If you run a doubler on the highway you should be prepared for serious gear noise and failure at those rpm's. You cannot run a jack-shaft chain reduction at those rpm either. Not many designs will hold up at 6-10,000 rpm continuous on the highway.

So it all boils down to the simple fact that you need more torque. A transmission is the easiest way to achieve this. Otherwise you might to consider swapping your motor/controller for one with a higher torque output.

I am doing direct-drive in my project (1936 IH), but my motor should put out over 500 Nm, or about 170% of the Siemens. I also have 4.88 differential gears vs. 4.11 in your cruiser.
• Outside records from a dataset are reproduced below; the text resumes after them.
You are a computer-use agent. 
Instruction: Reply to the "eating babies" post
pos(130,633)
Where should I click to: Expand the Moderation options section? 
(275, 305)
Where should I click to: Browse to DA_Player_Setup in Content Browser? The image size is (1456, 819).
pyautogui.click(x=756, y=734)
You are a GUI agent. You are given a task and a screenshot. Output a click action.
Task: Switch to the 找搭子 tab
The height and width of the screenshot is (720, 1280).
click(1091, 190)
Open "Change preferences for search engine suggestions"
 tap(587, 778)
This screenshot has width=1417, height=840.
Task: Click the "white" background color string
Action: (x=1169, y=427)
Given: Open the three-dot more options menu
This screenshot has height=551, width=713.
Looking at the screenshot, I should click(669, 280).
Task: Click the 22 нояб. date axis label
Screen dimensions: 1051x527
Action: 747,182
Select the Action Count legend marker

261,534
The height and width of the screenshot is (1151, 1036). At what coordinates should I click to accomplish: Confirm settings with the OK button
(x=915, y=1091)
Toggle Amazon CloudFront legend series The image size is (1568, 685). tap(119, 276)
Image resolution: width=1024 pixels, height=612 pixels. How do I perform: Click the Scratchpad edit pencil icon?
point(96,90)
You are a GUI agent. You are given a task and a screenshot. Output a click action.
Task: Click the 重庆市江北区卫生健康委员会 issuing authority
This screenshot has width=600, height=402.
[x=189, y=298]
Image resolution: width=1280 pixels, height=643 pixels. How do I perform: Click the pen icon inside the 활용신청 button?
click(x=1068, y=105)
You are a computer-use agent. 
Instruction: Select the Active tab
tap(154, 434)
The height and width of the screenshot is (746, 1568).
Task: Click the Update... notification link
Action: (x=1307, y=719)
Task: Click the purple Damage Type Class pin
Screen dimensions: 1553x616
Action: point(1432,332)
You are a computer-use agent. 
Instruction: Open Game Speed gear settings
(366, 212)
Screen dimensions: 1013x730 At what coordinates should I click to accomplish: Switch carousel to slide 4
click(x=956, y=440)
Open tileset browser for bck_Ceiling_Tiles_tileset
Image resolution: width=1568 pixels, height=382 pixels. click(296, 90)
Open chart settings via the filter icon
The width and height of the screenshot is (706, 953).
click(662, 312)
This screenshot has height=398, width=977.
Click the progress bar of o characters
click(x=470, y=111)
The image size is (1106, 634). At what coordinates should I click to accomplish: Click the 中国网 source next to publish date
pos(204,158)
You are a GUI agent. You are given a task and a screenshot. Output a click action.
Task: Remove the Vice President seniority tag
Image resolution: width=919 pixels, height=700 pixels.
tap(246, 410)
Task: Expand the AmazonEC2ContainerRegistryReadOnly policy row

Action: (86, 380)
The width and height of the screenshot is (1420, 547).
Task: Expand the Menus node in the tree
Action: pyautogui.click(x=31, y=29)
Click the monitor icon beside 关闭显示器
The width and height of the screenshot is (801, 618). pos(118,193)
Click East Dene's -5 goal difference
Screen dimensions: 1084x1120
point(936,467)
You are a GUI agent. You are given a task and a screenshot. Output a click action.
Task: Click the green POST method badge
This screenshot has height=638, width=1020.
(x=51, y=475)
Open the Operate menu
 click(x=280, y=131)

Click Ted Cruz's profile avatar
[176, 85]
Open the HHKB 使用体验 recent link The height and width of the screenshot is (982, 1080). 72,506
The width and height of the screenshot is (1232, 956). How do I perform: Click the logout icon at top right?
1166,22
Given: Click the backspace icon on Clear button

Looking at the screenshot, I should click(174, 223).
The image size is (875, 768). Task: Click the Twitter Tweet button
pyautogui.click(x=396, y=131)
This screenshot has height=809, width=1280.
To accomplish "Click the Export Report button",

500Nm x 4.88 = 2440 Nm at the axle shaft
298Nm x 4.11 = 1224 Nm at the axle shaft. About half. 

A used 3-speed transmission is probably your cheapest and easiest remedy. Or go with a Powerglide?

Cheers


----------



## Jan (Oct 5, 2009)

Hi Ruckus,

The original engine had a peak torque of 150Nm. Maybe it was more when it was still young. So, max torque the original setup could put in to the transfer case was 150*3.6 = 540Nm. 

But it is hard to compare the max torque of an engine to that of a AC motor with a completely flat torue curve. I actually thing that with 300Nm flat, you don't get much less than a curved 540Nm max.

I guess you actualy have to compare the surface area of the two graphs. And than the flat 300 winns.

I know I'm not exploiting this motor to its full capacity. But an original gearbox is also not designed for such high rpm's. There is no simple soultion.

My idea for now is to keep it simple. And later see what comes along as a better solution. The Toybox e.g. is a kind of doubler. With 2.28:1 it's a perfect doubler. And because it has the same faces as the transfer case, it's not hard to add it later. And than again, nobody knows what rpm's that box can handle. Nobody builds for 10.000 rpm.

Ofcourse I preferred more torque and lower rpm's. Like the Scott. But this offer I simply could not resist. And it's so nice and shiny...

p.s. wiki tells me that it once was 191Nm when it was a young boy.


----------



## ruckus (Apr 15, 2009)

Jan said:


> ...The original engine had a peak torque of 150Nm...
> p.s. wiki tells me that it once was 191Nm when it was a young boy.


The diesel engines ranged from 191Nm to 319Nm.

191 x 3.6 = 687Nm
319 x 3.6 = 1148Nm

The transfer case can handle much more. They are very strong.


I say build it and see what happens. That is the only way to know...

Again, 298Nm should allow you to 'drive'. The question is how will it do off-road in deep mud and steep terrain? Probably not good. If you are only going to do light off-road and use the 4x4 for snowy/icy roads, then you should be fine.

Cheers


----------



## Jan (Oct 5, 2009)

Yep. The torque is no problem.


----------